See also Harris Trust & Savings Bank v. Ellis, 609 F. Supp. 1118, 1123 (N.D. Ill. 1985), aff'd, 810 F.2d 700 (7th Cir. 1987). Plaintiffs are not required to allege facts that are in the exclusive possession of the defendants. Donato v. Merrill Lynch, Pierce, Fenner & Smith, Inc., 663 F. Supp. 669, 673 (N.D. Ill. 1987). In a case with multiple defendants, "plaintiff need only allege a 'brief sketch of how the fraudulent scheme operated, when and where it occurred, and the participants,'" Carter v. Signode Industries, Inc., 694 F. Supp. 493, 500 (N.D. Ill. 1988), quoting Tomera v. Galt, 511 F.2d 504, 509 (7th Cir. 1975). A plaintiff must additionally specify each individual defendant's misconduct. Harris Trust, 609 F. Supp. at 1123.
This requirement serves the twin goals of giving the defendants adequate notice to allow preparation of a defense and assuring that the plaintiff has a colorable basis for naming each defendant.

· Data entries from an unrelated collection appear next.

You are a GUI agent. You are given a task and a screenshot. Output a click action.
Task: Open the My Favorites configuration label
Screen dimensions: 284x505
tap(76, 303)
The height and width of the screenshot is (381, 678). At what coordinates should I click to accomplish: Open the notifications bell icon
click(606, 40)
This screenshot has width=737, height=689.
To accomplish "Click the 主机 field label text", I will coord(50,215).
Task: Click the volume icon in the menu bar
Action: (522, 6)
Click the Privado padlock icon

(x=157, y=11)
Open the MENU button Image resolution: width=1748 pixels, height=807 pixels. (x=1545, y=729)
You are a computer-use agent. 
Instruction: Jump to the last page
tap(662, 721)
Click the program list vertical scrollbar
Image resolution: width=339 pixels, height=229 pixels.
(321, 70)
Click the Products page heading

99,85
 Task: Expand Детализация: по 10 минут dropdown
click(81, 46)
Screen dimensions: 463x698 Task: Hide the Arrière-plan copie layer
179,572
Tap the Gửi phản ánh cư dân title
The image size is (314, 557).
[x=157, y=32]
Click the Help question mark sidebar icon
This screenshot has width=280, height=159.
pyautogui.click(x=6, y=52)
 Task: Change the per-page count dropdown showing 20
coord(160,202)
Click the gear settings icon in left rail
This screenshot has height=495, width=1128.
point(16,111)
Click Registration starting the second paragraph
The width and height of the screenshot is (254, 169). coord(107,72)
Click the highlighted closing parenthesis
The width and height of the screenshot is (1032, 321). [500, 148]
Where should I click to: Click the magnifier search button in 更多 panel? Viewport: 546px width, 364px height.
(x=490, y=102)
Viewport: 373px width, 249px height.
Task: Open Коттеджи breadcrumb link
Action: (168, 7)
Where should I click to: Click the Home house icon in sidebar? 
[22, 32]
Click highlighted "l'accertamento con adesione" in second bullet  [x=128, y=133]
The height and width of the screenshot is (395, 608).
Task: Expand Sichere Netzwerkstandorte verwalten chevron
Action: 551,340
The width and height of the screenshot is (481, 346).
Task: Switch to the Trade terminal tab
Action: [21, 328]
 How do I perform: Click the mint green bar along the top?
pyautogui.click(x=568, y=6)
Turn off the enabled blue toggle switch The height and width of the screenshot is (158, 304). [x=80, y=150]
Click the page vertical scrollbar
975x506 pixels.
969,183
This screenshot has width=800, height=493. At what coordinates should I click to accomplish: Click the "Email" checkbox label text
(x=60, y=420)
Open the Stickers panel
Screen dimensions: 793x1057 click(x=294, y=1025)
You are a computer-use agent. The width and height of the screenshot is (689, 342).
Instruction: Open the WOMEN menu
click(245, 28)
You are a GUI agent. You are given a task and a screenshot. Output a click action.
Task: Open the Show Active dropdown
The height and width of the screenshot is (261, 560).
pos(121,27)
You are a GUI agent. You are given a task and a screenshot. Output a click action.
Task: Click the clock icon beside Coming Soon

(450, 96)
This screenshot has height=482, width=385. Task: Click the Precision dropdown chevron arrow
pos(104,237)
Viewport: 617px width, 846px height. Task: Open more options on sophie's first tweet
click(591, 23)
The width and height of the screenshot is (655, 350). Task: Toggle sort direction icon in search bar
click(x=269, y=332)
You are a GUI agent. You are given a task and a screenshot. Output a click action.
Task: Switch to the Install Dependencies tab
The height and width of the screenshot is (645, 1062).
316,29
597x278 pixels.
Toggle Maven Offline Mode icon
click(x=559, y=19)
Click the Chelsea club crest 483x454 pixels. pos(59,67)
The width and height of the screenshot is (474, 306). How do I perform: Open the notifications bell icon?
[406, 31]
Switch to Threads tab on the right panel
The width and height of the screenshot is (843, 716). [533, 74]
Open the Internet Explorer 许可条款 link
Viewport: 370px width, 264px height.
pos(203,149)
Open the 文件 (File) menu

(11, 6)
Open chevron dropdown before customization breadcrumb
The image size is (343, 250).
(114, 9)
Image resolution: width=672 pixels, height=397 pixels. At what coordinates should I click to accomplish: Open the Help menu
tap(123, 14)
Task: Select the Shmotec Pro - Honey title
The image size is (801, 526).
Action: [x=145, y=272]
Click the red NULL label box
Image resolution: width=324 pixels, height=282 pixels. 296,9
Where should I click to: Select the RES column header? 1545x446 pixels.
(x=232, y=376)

Plaintiffs have satisfied these standards only in part. The complaint adequately sets forth the time frame within which the misrepresentations and omissions occurred and, in most cases, the nature of the fraudulent acts. However, plaintiffs do not identify where the acts occurred and fail to attribute the acts to specific defendants. Rather, plaintiffs allege generally that "the defendants, and each of them, aided and abetted by the others, induced plaintiffs . . . by their fraudulent acts," followed by a list of those acts. Rule 9(b) as we have interpreted it requires the plaintiff at a minimum to notify each defendant of the fraudulent acts for which it is charged. Plaintiffs seek to avoid this requirement by stating that "each defendant either controls or is the agent or partner of the other. As such, each defendant is responsible for the conduct and representations of the other." That each defendant may be liable for the actions of the others does not obviate the need to identify the perpetrator of each alleged fraudulent act. As we stated above, one reason for requiring the plaintiff to attribute the misconduct to specific defendants is to provide adequate notice. The defendants as a group must be informed of the precise actions or inactions that constitute the misrepresentation or omission. The most that we can glean from the complaint is that someone somewhere misrepresented or omitted material facts. Accordingly, we dismiss Counts I through III and VI through VII; but, to the extent any of these claims survive defendants' motion to dismiss under Fed.R.Civ.P. 12(b)(6), we give plaintiffs leave to amend their complaint within ten days to comply with Rule 9(b) as interpreted above, if they so choose.
Defendants also move under Fed.R.Civ.P. 12(b)(6) to dismiss six of the counts for failure to state an essential element of the claim.
A. Count II: Section 17(a) of the Securities Act of 1933
In Count II, plaintiffs seek relief for violations of section 17(a) of the 1933 Securities Act. In Bear Stearns & Co., Inc. v. Zeier, 691 F. Supp. 145 (N.D. Ill. 1988), we held without qualification that a private cause of action is unavailable under § 17(a).